PATON, ANDREW, manufacturier et homme politique, né le 5 avril 1833 à Torbrex (Stirling, Écosse), fils de James Paton et de Mary Harvey ; en 1859, il épousa Isabella Moir, et ils eurent six enfants ; décédé le 23 octobre 1892 à Sherbrooke, Québec.

Andrew Paton commença sa carrière dans la fabrication de lainages comme jeune apprenti à la J. and D. Paton à Tillicoultry, près de Torbrex ; après son apprentissage, il continua à travailler dans cette manufacture jusqu’à son départ pour le Canada en 1855. Il mit sur pied une petite entreprise à Galt (Cambridge, Ontario) puis, en 1861, il s’installa tout près, à Waterloo, où il devint associé dans l’usine de lainages Paton and Brickes.

Cinq ans plus tard, Paton s’établit à Sherbrooke, et c’est à partir de ce moment que sa carrière prit vraiment de l’ampleur. En 1866, cette petite ville des Cantons-de-l’Est comptait environ 3 000 habitants, et il n’y existait aucune entreprise de plus de 50 travailleurs. La direction de la British American Land Company [V. sir Alexander Tilloch Galt], principal propriétaire foncier de la région, estima que l’établissement d’une grande industrie contribuerait à faire augmenter la valeur des terres, et elle offrit gratuitement à Paton des terrains et de l’énergie hydraulique. La présence d’investisseurs locaux disposés à aider à la mise sur pied d’une usine de lainages incita sans doute fortement Paton à venir s’établir à Sherbrooke. La A. Paton and Company fut créée en juin 1866 ; Paton et les cinq autres associés de l’entreprise devaient fournir 50 000 $ de capital pour démarrer les activités. Parmi ces associés, il y avait Richard William Heneker*, Benjamin Pomroy et John Henry Pope*, trois capitalistes bien connus qui avaient mis leurs ressources en commun pour fonder la Banque des Townships de l’Est, laquelle avait reçu une charte en 1855 et ouvert ses portes en 1859. Ils faisaient partie d’un petit groupe d’hommes d’affaires anglophones de la région, à l’esprit bien déterminé, auxquels Paton ne tarda pas à se lier. Les deux autres associés de l’entreprise de fabrication de lainages étaient les Montréalais George Stephen* et Alexander Mitchell.

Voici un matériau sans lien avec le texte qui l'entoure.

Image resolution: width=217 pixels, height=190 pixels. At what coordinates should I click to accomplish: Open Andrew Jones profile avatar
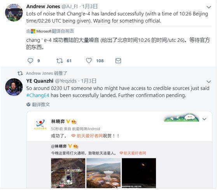pyautogui.click(x=14, y=12)
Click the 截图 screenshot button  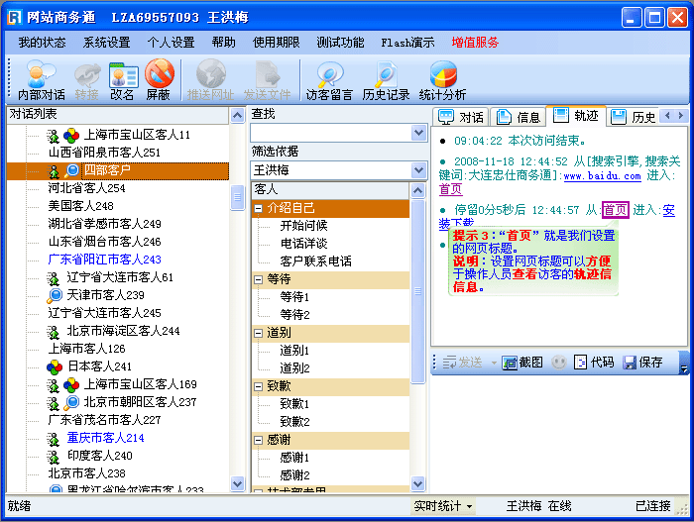pyautogui.click(x=522, y=363)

En moins de quatre ans, la compagnie comptait près de 200 travailleurs et donnait l’impulsion majeure à l’augmentation de la population de Sherbrooke, passée à 4 500 en 1871. Elle contribua aussi de façon importante au changement radical du caractère de la ville sur les plans ethnique et linguistique : en raison du grand nombre de francophones qui travaillaient à l’usine, la population d’expression française de la ville passa de 24 % en 1861 à 51 % en 1871.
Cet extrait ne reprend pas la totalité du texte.